Thursday, May 28, 2009

over-desires and idolatry, and the Gospel - part 2

Now what do we do about these idols. You have to believe and have your heart riveted by some things:

the idols of your heart cannot simply be removed, they can only be replaced. We are slaves to _____ . Most people, once realized to their condition, will white-knuckle it saying, 'I am not going to be controlled by these things!' But it will never work, at least not for very long. There is not one personal transformation in which the heart is not left with an object of ultimate beauty and joy. The heart's desire for one particular object can be conquerable, but its desire to have some object is unconquerable. Something you grasp with the mind, has to be something that rivets and captures your heart, that is the only things that is going to save you, change you. That is the only thing that will move you into the "you have died" "and your real life is with Christ". This is radical.

First there is a truth. What is it? We are being told here: when you become a Christian, when you say "I believe!!!" What makes you a Christian is not now I am living in a certain way (though change does come - we are not saved by our "fruit" but there never is "fruitless" faith), what makes you a Christian is now you are IN Christ. It means God sees you as so one with Him. He looks as you as though you have died and have been raised with Him because you have in a sense. This means that God sees you free from the guilt of anything you have done wrong, having died on the cross to pay for it. But it was already paid by Him! Jesus has THE place of highest honor having come down and been brought back up victoriously. It says here that you are raised with Him. You are seated with Him. That means that if you give yourself to Jesus Christ, God now delights so much in you as if you had done everything that He had done. God delights in you as much as He delights in His own Son. Unless you know these things can you even begin to be free of people's approval, family relationships, parental expectations, the way the world sees money and power and sexual beauty. These very things that drive you, with anxiety, addictions. The only way is to first know this. Do you believe that? That is the Gospel. The Gospel is not that we give God a good record and then God blesses us, BUT rather that God, through Jesus Christ, gives us a perfect record and delights in us through Him and then we cannot help but live for Him out of the freeness of that.

You have to set your heart on that. (now what does that REALLY mean?)
If live for a career my whole life and fail it will beat me up for the rest of my life. But if I fail Jesus... He died for me to forgive me. Jesus is the only Savior who will satisfy you. And if you fail Him, and we do, He died for you.

Religious people, when they get down cast they start putting their emphasis on the will, and they say buck up! be strong!
Non religious people, when they are downcast put all of their emphasis on their emotions. And they say feel better about yourself, do nice things for yourself.

The REAL solution is worship. Paul is saying in Colossians 3 - go back into what Jesus has done for you. Go back into your story. You are there! He is doing that for you!

-- Task to carry out --
Rewrite the passage of the post on idols and the Gospel that lies between "You have to set" and "died for you.", inclusive, substituting "business" for "career".

-- Source material --
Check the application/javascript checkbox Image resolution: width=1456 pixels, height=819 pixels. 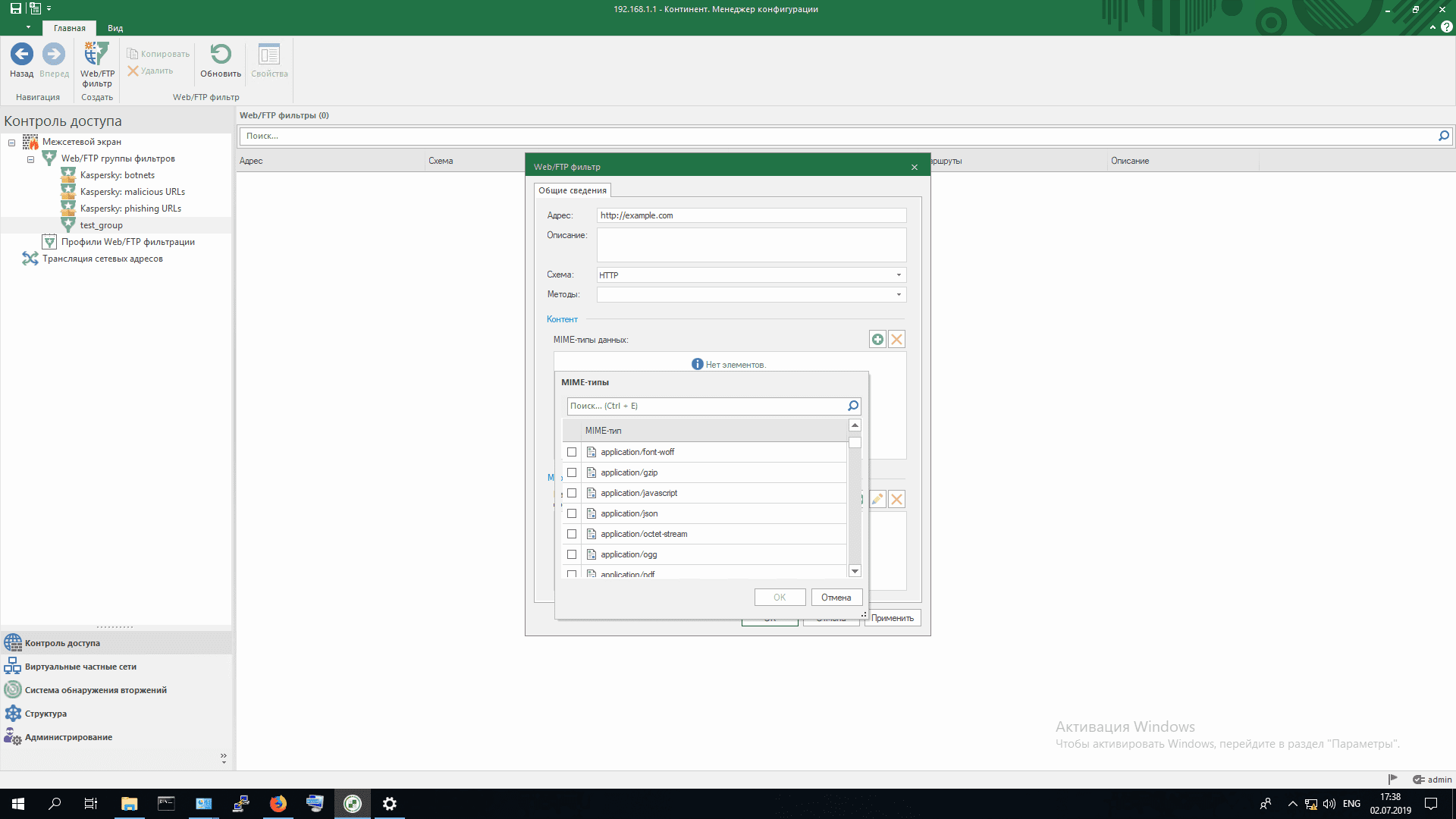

-- Complete response --
You have to set your heart on that. (now what does that REALLY mean?)
If live for a business my whole life and fail it will beat me up for the rest of my life. But if I fail Jesus... He died for me to forgive me. Jesus is the only Savior who will satisfy you. And if you fail Him, and we do, He died for you.